Question

If $\sin \theta =\dfrac{5}{13}$, $\theta $ being in quadrant II, how do you find the exact value of each of the remaining trigonometric functions of $\theta $ ?

Answer 1

Hint:We explain the function $\sin \theta =\dfrac{5}{13}$ and the quadrant value for the angle $\theta $. We express the identity functions of other ratios with ratio of sin. It’s given that $\sin \theta =\dfrac{5}{13}$. Thereafter we put the value to find the value of each of the remaining trigonometric functions. We also use the representation of a right-angle triangle with height and hypotenuse ratio being $\dfrac{12}{13}$.

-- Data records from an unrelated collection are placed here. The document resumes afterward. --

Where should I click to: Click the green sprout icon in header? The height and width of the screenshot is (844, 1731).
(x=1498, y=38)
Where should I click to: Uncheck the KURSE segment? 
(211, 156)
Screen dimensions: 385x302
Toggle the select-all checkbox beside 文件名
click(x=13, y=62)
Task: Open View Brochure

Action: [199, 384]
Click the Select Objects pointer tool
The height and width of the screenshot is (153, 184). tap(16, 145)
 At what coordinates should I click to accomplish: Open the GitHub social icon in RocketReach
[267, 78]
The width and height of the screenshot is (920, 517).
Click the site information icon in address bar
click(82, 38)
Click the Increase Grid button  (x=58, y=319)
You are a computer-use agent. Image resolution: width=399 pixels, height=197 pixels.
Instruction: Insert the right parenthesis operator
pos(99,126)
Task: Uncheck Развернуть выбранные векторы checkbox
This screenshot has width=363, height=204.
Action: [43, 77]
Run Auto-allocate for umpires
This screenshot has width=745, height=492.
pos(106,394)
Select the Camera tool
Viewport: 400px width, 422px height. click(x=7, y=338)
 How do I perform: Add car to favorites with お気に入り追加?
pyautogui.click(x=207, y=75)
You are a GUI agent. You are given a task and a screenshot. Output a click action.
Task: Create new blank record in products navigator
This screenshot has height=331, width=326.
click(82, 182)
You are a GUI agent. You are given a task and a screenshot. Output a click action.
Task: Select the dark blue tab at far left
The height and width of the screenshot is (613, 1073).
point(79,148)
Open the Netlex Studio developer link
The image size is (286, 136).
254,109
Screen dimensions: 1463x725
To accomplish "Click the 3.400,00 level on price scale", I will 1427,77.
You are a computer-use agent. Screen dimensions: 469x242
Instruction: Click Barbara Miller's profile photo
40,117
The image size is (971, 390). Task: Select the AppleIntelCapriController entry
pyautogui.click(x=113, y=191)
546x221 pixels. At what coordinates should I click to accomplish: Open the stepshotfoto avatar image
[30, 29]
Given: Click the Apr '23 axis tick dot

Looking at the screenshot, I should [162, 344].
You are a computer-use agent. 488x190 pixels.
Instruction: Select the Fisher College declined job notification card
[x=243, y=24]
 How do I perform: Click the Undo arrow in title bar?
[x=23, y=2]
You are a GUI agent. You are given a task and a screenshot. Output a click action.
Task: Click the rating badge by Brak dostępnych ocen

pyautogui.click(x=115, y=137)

Complete step by step answer:
It’s given that $\sin \theta =\dfrac{5}{13}$, $\theta $ being in quadrant II. In that quadrant only $\sin \theta $ and $\csc \theta $ are positive whereas all the other ratios are negative.
We know the sum of the square law of ${{\left( \sin x \right)}^{2}}+{{\left( \cos x \right)}^{2}}=1$.
We can put the value of $\sin \theta =\dfrac{5}{13}$ in the equation of ${{\left( \sin x \right)}^{2}}+{{\left( \cos x \right)}^{2}}=1$.
Putting the value of $\sin \theta $, we get ${{\left( \dfrac{5}{13} \right)}^{2}}+{{\left( \cos \theta \right)}^{2}}=1$.
Now we perform the binary operations.
${{\left( \dfrac{5}{13} \right)}^{2}}+{{\left( \cos \theta \right)}^{2}}=1 \\
\Rightarrow {{\left( \cos \theta \right)}^{2}}=1-\dfrac{25}{169}=\dfrac{144}{169} \\
\Rightarrow \left( \cos \theta \right)=\pm \dfrac{12}{13} \\
$
The value of $\cos \theta $ in quadrant II will be negative and that’s why $\left( \cos \theta \right)=-\dfrac{12}{13}$.
We can find the identity which gives $\tan x=\dfrac{\sin x}{\cos x}$.
Putting the values we get,
$\tan \theta =\dfrac{\sin \theta }{\cos \theta }\\
\Rightarrow\tan \theta =\dfrac{\dfrac{5}{13}}{-\dfrac{12}{13}}\\
\Rightarrow\tan \theta =-\dfrac{5}{12}\\$
We can find the value of $\sec \theta ,\csc \theta ,\cot \theta $ from the relation of \[\left( \sec x \right)=\dfrac{1}{\cos x},\left( \csc x \right)=\dfrac{1}{\sin x},\left( \cot x \right)=\dfrac{1}{\tan x}\].
Putting the value, we get,
\[\Rightarrow \left( \sec \theta \right)=\dfrac{1}{\cos \theta }=-\dfrac{13}{12}\]
\[\Rightarrow \left( \csc \theta \right)=\dfrac{1}{\sin \theta }=\dfrac{13}{5}\]
\[\Rightarrow \left( \cot \theta \right)=\dfrac{1}{\tan \theta }=-\dfrac{12}{5}\]

Hence, in this way we have found the values of all other trigonometric functions.

Note: In addition to the reciprocal relationships of certain trigonometric functions, two other types of relationships exist. These relationships, known as trigonometric identities, include functional relationships and Pythagorean relationships.